A watering hole is a natural geological depression where water collects and animals come to drink

A watering hole or waterhole is a geological depression in which a body of water forms, usually a pond or a small lake, where animals tend to gather to obtain water.

A watering hole is "a sunken area of land that fills with water".[1] Watering holes can form through a number of processes, one being from elephants digging up termite mounds for nutrients in the soil, repeatedly digging at the same location until a depression large enough to hold a substantial amount of water.[2] Watering holes may be ephemeral or seasonal.

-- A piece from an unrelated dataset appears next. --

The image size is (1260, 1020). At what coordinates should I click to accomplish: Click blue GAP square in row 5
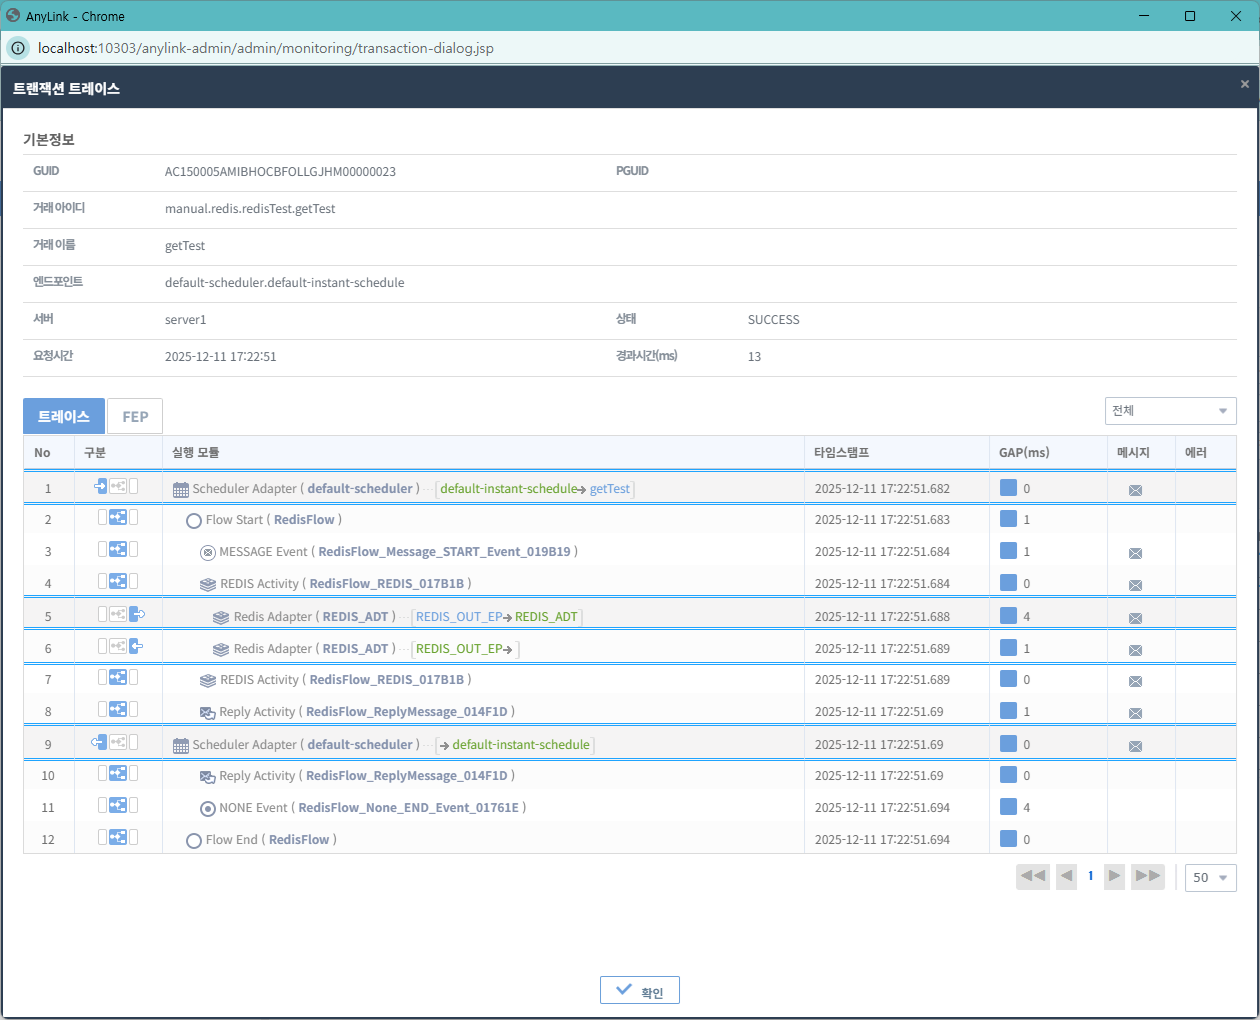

A common misconception associated with watering holes is that, due to the common need for water, predator animals will not attack prey animals in the vicinity of the watering hole. This trope was exploited, for example, by Rudyard Kipling in The Jungle Book, which describes a "truce" at the watering hole as a plot point.[3] In fact, it has been observed that "lions usually ambush their prey by hiding in long grass, often in close proximity to a watering hole".[4]

One study noted that watering holes can serve as a locus of disease transmission, and observed that "all animals displayed some degree of increased watering hole use with at least one metric of decreased water availability, suggesting that drying environments may contribute to increased parasite concentration at these hotspots across species".[5]

References

  1. Susan Hoe, "Mapping a Watering Hole in Australia", Habitats (2008), p. 18.
  2. "The Elephant and the Termite". PBS. November 3, 2021.
  3. Truitt, Brian (April 12, 2016). "Review: CGI animals are the real treat of 'Jungle Book'". USA Today.
  4. Andrew Ferguson Fraser, Feline Behaviour and Welfare (2012), p. 67.
  5. Georgia Titcomb, "The role of watering holes as hotspots of disease transmission in changing climates", U.C. Santa Barbara (2020).